Born the son of a bookseller, he studied piano. He enjoyed champagne and the writings of J.P.F Richter. He composed a little, and when he went to Leipzig to study law, he rather studied music. He convinced his family to let him give up law and be a pianist instead, but he unfortunately injured his fingers and so couldn’t play anymore, so he just composed more instead. He would have been a pianist -- now, he would be a pianist through others, since he couldn't be one himself. In 1834 he founded a musical journal, Neue Zeitschrif für Musik, which he edited for ten years. He was an excellent critic, bringing attention to many young composers and helping them to succeed, and sometimes he wrote under pseudonyms such as Eusebius, and Florestan. He sometimes used pseudonyms when he composed as well.

He mainly composed piano pieces, such as Davidsbündlertänze, Phantasiestücke, and Kinderszenen. He married the daughter of his old piano teacher in 1840.

That year he wrote some of his best pieces: in fact, he wrote about 150 of them.

His style consisted mainly of cycles of melodies, coming together in variations. The next year, though, he turned to Orchestral music, and also wrote some chamber music. It was in 1850 that he wrote the Cello Concerto, when he was a director of the town musical program in Düsseldorf. Unfortunately, he became sick and went mad, suffering hallucinations. In 1854 he entered an asylum, where he would die two years later.
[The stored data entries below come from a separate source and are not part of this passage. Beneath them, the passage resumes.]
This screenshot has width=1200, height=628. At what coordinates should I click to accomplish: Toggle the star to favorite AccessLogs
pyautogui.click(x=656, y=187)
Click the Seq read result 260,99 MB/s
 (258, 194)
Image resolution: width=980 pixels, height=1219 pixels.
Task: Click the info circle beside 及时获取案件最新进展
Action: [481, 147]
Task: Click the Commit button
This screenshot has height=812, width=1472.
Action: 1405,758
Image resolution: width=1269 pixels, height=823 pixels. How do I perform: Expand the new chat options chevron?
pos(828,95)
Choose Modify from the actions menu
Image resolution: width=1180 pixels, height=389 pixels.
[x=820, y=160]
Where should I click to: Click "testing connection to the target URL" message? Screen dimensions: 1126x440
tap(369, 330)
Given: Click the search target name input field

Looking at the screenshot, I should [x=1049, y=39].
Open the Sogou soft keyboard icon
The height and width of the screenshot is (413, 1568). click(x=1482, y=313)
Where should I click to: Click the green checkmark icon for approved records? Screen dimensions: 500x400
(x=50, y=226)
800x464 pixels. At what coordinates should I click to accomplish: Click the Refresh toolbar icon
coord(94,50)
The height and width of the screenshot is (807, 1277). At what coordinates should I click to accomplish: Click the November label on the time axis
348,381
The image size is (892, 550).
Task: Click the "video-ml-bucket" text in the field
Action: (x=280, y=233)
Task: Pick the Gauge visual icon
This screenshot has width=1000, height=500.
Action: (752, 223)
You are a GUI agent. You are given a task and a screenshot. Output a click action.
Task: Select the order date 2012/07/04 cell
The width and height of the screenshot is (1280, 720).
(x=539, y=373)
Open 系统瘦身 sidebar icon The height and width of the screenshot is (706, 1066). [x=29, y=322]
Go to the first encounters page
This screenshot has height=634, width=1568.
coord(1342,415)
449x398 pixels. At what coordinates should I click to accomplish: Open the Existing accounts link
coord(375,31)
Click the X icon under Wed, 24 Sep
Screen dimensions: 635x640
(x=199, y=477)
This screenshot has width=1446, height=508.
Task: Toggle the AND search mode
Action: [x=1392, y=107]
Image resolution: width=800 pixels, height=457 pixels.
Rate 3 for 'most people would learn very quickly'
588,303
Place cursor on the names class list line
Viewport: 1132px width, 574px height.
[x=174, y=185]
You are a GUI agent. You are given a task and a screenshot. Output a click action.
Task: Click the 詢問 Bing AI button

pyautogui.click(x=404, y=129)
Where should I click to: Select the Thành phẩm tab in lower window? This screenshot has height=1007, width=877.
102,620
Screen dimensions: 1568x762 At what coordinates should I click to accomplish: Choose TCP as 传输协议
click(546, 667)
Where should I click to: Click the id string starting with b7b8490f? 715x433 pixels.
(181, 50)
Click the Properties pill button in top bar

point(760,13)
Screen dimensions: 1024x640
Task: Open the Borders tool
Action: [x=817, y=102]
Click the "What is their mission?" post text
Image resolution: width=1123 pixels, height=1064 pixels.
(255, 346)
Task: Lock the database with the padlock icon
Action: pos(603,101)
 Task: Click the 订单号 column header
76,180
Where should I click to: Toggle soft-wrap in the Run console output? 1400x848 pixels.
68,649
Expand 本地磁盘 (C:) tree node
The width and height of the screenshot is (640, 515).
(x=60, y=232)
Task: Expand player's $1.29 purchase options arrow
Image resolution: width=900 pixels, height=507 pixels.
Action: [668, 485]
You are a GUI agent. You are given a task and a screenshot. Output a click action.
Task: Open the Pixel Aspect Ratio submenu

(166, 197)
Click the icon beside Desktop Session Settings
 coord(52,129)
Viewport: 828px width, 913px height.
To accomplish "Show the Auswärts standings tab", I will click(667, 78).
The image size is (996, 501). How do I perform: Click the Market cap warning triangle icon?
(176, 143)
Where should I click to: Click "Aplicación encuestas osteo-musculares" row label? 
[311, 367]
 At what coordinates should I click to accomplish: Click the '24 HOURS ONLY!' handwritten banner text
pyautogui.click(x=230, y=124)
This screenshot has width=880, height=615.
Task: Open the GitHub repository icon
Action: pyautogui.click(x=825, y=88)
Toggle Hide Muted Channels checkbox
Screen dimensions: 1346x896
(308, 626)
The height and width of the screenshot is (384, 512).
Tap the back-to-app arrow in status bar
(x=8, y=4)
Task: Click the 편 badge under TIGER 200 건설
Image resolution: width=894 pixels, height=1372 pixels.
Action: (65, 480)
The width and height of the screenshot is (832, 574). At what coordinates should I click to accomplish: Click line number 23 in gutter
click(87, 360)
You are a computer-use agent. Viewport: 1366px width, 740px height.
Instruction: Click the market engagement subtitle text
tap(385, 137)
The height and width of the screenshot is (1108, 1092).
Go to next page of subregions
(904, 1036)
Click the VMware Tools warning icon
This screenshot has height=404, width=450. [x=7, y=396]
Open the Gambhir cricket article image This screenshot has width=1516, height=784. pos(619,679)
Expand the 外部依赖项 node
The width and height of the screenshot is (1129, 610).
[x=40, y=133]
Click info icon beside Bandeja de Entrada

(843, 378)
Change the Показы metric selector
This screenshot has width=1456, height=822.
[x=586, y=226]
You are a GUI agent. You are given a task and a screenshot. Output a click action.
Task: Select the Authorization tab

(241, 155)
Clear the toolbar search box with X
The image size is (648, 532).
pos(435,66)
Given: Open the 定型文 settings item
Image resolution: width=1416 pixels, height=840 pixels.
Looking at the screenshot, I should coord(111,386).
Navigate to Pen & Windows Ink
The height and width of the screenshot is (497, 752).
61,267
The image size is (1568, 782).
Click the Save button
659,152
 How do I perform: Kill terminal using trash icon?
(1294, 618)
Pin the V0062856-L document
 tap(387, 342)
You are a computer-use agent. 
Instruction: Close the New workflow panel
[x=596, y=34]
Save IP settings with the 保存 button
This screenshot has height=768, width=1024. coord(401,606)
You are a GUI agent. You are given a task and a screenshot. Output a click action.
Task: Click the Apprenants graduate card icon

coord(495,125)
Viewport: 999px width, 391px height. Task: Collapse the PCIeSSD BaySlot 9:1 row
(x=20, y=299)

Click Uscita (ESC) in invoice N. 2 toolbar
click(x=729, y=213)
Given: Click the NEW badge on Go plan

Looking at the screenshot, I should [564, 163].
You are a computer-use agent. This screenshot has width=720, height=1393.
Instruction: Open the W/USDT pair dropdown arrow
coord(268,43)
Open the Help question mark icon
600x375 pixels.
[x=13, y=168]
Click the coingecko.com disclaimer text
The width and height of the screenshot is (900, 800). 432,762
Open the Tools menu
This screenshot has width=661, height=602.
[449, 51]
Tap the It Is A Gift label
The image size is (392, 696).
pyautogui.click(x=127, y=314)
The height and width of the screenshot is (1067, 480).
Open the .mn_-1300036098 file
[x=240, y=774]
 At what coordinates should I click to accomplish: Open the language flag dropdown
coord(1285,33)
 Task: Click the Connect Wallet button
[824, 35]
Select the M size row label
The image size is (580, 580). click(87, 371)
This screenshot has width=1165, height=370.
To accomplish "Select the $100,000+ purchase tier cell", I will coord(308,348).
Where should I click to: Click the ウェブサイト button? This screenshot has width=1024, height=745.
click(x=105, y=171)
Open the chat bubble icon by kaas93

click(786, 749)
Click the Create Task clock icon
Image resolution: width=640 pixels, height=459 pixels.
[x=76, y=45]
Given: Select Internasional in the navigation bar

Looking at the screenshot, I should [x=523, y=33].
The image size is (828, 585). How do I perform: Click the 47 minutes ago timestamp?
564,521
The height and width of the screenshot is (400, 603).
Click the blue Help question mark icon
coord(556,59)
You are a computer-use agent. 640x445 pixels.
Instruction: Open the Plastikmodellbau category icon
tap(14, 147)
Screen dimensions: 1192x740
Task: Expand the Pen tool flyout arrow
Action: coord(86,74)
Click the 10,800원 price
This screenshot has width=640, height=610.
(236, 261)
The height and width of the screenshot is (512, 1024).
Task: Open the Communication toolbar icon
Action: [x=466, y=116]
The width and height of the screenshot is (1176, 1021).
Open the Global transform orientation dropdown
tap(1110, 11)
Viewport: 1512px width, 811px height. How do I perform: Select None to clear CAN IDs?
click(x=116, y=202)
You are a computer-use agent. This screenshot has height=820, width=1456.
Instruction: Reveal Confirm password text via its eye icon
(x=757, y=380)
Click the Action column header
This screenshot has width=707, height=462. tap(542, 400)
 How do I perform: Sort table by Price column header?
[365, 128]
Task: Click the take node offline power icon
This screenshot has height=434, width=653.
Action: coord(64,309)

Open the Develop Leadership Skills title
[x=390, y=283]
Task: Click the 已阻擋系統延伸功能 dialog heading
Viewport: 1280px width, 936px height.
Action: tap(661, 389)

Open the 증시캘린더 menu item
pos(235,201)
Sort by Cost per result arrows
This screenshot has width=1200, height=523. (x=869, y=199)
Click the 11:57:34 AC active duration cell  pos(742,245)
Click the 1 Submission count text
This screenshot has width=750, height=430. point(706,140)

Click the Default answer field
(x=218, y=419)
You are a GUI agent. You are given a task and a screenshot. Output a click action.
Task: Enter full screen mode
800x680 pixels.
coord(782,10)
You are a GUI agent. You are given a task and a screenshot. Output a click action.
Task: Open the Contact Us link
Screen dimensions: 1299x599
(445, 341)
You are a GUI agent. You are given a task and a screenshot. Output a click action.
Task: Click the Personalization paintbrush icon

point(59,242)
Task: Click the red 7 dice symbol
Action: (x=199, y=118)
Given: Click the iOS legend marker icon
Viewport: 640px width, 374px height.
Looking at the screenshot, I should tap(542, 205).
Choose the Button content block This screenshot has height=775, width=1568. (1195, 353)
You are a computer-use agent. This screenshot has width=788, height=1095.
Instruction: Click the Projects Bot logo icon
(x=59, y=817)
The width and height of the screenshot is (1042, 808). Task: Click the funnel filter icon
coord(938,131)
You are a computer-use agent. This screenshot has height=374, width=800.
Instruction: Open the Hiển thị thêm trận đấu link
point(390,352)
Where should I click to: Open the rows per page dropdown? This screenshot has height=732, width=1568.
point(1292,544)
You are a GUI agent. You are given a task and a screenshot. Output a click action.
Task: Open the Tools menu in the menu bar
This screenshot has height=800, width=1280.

Like many other composers of this era, he didn't live the most luxurious life, and he moved around from place to place doing musical-type jobs like teaching, conducting, and studying. For some reason he seems to be more of an less-famous composer than big names like Beethoven, Brahms, Bach, etc. even though he did interact with people of their class -- example, he taught in Leipzig when Mendelssohn was the director there. Perhaps it is because often the most famous composers not only composed their work, but played it themselves as well, example being Beethoven who was a concert pianist as well as a composer.

He would have been a fantastic piano player, had he not hurt himself. It's a shame that it had to happen, and that he went insane. Though it is said that the best minds are the most unstable, so perhaps it goes to show his talent.